Try it:
Which of the lines below contain the string "dropdown"? Copy each one.

Records supplied:
══════

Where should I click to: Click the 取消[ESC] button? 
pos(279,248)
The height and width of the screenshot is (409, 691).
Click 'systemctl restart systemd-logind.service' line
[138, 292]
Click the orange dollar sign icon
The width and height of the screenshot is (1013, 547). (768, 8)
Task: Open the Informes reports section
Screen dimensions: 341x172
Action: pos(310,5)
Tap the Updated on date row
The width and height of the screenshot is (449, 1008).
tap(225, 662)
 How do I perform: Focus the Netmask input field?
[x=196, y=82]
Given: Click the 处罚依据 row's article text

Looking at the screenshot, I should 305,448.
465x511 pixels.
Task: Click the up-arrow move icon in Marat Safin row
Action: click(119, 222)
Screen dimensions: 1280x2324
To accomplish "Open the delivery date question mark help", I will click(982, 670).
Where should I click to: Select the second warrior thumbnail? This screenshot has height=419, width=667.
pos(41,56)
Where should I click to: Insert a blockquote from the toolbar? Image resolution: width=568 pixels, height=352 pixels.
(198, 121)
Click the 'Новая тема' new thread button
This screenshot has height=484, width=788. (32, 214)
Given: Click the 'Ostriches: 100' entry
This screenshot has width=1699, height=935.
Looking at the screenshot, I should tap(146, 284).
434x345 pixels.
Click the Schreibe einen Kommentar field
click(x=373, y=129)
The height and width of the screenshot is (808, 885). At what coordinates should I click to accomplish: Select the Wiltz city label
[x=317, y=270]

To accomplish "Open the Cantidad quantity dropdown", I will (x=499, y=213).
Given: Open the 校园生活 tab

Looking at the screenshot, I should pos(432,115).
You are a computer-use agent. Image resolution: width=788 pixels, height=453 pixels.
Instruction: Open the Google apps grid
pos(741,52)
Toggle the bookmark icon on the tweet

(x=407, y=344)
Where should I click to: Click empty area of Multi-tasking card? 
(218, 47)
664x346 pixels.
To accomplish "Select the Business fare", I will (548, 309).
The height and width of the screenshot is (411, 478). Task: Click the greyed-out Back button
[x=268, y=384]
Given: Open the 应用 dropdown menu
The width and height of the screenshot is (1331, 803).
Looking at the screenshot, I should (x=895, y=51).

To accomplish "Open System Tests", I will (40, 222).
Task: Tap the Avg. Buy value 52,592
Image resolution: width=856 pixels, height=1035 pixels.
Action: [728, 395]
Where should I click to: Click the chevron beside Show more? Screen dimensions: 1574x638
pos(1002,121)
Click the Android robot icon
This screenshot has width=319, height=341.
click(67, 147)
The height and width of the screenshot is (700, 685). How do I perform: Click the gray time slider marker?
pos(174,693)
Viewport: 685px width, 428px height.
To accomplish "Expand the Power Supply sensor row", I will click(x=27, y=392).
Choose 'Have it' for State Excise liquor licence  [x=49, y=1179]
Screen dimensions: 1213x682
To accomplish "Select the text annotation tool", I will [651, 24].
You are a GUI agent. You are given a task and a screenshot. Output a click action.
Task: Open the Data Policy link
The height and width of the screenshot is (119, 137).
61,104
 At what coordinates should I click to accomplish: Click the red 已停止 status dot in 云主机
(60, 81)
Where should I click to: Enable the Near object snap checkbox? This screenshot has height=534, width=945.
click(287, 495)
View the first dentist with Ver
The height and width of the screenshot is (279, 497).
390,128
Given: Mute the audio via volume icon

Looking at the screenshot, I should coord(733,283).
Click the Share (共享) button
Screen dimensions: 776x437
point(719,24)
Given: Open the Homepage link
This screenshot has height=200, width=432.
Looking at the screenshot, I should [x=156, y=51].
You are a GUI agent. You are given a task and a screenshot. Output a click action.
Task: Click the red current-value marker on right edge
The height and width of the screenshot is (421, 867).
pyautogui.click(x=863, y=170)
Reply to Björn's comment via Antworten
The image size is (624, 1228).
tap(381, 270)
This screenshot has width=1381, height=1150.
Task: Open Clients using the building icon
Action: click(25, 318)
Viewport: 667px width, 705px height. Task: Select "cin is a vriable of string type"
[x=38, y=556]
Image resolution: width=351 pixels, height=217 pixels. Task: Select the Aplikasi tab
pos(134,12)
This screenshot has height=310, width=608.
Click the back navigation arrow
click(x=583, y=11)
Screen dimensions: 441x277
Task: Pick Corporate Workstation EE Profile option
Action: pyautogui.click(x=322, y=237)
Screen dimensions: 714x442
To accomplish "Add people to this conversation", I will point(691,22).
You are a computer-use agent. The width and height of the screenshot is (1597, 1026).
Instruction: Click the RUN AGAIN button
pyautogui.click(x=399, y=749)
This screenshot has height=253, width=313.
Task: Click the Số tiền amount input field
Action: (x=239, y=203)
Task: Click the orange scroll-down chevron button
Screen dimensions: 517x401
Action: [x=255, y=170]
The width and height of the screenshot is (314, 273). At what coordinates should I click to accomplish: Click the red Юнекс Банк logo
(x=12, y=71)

══════

Response for this exercise:
To accomplish "Open the Cantidad quantity dropdown", I will (x=499, y=213).
Given: Open the 应用 dropdown menu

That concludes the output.